In the listing below, a line holding "Image resolution: width=1123" and a line holding "Task: Expand the" mark the range. Retype both exactly, with all lines between them.

:::::

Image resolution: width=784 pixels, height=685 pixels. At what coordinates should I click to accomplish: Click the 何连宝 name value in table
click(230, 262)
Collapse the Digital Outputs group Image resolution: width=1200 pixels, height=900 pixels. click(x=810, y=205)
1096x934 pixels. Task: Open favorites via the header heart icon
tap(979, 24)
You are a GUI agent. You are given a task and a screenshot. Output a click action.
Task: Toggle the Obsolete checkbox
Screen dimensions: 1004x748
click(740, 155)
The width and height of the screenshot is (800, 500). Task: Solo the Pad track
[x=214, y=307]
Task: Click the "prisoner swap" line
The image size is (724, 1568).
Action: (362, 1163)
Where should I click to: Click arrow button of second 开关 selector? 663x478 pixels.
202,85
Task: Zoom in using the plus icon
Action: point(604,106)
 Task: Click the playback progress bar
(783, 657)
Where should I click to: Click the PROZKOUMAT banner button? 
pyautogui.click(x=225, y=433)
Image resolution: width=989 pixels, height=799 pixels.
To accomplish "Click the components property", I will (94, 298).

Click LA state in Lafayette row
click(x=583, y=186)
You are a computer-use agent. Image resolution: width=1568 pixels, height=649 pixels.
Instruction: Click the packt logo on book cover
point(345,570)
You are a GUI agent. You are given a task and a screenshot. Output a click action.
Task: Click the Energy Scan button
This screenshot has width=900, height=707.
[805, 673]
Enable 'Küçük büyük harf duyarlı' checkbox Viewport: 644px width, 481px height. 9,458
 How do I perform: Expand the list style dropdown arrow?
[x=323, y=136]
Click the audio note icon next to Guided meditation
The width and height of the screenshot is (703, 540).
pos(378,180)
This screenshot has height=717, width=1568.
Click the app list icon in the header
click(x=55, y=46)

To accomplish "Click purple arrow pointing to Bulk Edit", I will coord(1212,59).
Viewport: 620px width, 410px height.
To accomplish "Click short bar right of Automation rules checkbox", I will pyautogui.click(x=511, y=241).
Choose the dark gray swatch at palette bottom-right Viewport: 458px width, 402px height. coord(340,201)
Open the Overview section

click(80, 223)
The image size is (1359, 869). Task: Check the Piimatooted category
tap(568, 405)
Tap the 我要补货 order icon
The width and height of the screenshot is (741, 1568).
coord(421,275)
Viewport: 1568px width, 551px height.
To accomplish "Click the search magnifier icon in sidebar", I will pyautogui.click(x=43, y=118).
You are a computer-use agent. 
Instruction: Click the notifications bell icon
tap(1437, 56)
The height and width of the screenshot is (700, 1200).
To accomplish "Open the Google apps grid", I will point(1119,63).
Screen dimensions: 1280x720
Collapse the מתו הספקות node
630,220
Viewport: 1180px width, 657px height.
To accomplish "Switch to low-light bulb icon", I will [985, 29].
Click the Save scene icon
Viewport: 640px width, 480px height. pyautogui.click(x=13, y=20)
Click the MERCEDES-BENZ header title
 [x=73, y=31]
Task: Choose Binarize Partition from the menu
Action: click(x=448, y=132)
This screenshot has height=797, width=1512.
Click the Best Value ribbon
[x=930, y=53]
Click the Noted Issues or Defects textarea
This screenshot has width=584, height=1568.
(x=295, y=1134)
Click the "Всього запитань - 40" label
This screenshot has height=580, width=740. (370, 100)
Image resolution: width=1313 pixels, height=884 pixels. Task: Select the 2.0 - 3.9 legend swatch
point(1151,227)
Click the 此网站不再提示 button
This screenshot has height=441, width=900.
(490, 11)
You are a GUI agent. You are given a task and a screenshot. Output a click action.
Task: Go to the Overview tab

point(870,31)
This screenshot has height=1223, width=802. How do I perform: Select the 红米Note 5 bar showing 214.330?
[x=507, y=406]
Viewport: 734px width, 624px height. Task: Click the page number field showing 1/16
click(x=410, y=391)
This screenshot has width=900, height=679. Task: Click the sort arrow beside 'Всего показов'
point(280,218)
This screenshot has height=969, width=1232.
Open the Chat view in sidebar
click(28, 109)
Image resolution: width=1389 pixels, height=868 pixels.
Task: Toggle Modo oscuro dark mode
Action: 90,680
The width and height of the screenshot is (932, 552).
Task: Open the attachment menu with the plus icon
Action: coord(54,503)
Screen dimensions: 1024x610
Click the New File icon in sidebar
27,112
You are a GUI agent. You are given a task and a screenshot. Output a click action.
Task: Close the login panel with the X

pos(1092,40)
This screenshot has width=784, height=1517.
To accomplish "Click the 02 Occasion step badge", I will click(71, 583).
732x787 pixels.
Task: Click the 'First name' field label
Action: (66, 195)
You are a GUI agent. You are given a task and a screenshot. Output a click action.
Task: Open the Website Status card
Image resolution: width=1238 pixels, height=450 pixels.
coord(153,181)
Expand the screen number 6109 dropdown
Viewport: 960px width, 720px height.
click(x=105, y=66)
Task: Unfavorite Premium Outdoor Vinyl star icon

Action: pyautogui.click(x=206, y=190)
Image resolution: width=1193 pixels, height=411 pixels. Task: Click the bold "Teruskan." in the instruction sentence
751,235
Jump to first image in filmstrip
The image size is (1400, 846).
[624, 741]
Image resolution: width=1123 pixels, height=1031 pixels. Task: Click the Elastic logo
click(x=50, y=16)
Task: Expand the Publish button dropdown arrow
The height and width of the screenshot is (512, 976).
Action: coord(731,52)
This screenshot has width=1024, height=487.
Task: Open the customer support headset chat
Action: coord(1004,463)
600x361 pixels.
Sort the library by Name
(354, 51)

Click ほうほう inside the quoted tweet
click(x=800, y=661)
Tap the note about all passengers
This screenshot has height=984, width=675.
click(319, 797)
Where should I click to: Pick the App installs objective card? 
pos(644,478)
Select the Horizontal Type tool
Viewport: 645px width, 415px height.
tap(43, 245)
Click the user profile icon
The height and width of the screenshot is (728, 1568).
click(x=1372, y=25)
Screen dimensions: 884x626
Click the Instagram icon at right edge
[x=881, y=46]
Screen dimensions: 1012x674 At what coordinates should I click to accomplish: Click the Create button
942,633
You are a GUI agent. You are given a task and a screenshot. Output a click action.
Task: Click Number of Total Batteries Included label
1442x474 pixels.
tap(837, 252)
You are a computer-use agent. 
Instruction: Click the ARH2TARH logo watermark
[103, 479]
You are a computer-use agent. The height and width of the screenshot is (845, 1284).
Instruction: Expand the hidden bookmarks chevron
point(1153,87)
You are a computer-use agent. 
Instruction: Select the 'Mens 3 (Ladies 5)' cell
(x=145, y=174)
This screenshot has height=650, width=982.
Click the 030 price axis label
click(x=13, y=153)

:::::

Exercise response:
Image resolution: width=1123 pixels, height=1031 pixels. Task: Click the Elastic logo
click(x=50, y=16)
Task: Expand the Publish button dropdown arrow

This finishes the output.